The “kosher” dill pickle initially became very popular with Jewish communities living in Eastern Europe, with Eastern European countries such as Hungary having an abundance of the dill herb, along with other herbs and spices. Dill pickles offered a sharp and tangy accompaniment to their rather bland diet, which saw their popularity quickly skyrocket. In the run-up to the cold, unforgiving winter months, it became a tradition for Jewish communities to pickle many foods for preservation, with “kosher dill” pickles being one of them.
A large migration of Jews into New York City during the late 1800s and early 1900s brought “kosher” dill pickles to North America, with the US citizens soon loving the dill-infused take on a pickled cucumber. Different types of dill pickle were made depending on the fermentation time, and big brands such as Heinz soon looked to turn these salty cucumbers into big business money-making machines.
Despite their transition into big business, dill pickles retain their largely Jewish roots and associations today. Pickles are still a mainstay at many NYC delis in the 21st century, further solidifying their status as a staple of Jewish-American cuisine. Some delis even sell novelty pickle-scented candles!

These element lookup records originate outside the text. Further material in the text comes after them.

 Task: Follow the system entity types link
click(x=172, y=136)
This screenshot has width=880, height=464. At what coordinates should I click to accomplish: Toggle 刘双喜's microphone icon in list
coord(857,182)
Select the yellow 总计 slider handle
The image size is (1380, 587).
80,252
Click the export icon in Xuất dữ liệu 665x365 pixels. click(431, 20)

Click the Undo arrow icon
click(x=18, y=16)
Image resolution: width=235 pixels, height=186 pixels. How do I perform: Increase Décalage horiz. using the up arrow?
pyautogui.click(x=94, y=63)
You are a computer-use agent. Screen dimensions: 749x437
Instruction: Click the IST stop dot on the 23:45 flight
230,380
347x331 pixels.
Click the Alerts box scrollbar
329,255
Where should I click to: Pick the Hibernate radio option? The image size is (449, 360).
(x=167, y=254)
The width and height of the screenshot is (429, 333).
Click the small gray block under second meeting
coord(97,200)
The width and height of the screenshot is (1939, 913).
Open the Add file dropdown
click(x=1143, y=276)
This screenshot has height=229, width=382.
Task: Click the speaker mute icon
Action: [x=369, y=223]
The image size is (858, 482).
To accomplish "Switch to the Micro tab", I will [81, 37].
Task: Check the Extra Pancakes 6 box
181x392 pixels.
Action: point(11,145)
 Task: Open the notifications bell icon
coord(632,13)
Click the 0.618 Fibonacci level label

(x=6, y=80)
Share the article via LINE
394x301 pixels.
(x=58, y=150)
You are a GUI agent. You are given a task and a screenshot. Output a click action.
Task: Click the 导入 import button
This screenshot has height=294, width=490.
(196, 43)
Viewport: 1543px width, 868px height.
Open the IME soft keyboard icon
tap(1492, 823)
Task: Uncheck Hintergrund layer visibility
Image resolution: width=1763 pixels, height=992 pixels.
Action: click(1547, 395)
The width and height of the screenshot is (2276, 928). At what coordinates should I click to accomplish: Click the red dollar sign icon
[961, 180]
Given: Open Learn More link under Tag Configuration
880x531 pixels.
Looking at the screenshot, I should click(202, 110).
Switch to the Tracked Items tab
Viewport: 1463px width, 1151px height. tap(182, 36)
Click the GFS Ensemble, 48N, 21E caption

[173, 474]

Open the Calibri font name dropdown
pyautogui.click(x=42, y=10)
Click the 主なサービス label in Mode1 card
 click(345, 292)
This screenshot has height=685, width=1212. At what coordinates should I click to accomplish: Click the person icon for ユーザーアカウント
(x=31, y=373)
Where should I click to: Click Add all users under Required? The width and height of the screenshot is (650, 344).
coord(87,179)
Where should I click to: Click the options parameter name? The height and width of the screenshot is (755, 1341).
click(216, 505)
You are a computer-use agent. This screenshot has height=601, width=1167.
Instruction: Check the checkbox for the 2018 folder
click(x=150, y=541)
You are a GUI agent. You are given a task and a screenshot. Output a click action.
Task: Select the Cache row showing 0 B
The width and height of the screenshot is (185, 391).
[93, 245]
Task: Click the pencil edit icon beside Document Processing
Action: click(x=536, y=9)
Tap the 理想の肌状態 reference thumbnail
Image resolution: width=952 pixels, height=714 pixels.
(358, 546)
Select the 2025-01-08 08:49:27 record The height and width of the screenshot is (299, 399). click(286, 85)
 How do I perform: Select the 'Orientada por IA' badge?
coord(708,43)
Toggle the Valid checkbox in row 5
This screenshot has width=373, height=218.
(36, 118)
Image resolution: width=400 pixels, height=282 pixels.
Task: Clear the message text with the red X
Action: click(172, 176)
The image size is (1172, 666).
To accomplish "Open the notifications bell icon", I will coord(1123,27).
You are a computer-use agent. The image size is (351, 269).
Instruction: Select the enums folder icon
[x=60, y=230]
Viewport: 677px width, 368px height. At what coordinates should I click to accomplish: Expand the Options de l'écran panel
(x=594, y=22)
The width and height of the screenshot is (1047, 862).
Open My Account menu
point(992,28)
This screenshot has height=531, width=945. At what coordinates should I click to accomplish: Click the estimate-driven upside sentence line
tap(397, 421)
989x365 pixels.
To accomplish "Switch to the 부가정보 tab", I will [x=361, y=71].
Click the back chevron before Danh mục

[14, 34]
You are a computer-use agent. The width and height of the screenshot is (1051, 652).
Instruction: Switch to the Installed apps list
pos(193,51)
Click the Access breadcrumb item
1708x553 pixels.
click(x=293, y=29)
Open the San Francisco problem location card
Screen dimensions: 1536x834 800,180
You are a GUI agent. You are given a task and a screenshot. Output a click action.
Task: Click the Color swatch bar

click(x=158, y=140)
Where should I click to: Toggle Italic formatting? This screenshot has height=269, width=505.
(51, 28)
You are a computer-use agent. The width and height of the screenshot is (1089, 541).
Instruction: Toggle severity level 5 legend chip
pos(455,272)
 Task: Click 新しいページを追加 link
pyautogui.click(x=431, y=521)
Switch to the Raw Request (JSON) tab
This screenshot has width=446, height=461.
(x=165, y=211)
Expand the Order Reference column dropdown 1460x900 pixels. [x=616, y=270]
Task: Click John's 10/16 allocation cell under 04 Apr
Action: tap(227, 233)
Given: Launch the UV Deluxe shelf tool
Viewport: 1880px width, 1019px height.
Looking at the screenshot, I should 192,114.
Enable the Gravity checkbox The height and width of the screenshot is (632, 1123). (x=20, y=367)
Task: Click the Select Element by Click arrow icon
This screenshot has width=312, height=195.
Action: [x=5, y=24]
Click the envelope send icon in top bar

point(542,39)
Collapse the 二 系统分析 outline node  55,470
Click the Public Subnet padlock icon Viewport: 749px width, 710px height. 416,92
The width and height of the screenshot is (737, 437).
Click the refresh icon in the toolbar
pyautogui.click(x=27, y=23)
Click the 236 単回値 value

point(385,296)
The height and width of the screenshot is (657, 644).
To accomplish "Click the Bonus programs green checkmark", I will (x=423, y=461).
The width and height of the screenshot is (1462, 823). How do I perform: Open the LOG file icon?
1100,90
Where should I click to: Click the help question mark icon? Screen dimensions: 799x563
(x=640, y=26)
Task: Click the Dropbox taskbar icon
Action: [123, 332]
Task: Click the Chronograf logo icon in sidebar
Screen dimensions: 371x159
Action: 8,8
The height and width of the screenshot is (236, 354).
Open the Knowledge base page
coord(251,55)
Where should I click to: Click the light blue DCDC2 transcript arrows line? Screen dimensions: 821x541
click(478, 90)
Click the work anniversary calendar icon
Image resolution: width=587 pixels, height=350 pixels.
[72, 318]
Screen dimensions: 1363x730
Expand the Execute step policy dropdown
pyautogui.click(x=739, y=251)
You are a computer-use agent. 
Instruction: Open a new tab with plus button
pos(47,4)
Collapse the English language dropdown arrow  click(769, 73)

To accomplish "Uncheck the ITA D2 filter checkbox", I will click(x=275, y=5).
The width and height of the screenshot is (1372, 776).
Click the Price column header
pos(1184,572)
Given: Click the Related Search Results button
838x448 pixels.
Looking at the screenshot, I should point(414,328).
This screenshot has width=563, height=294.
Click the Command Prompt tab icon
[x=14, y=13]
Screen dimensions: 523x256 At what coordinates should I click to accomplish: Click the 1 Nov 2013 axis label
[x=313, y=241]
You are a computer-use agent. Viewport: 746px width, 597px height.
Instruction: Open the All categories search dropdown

Though many types of pickled foods exist, dill pickles are among those that have stood the test of time. Dill pickles continue to be a common feature of many meals, often being served with sandwiches and burgers as a palate cleanser or a tasty, tangy addition to the flavor of a meal.
More than half of the cucumbers grown in the US are turned into pickles, while Americans consume over 26 billion pickles per year. That equates roughly to 9 pounds of pickle per citizen every year! One thing’s safe to say – pickles aren’t going anywhere!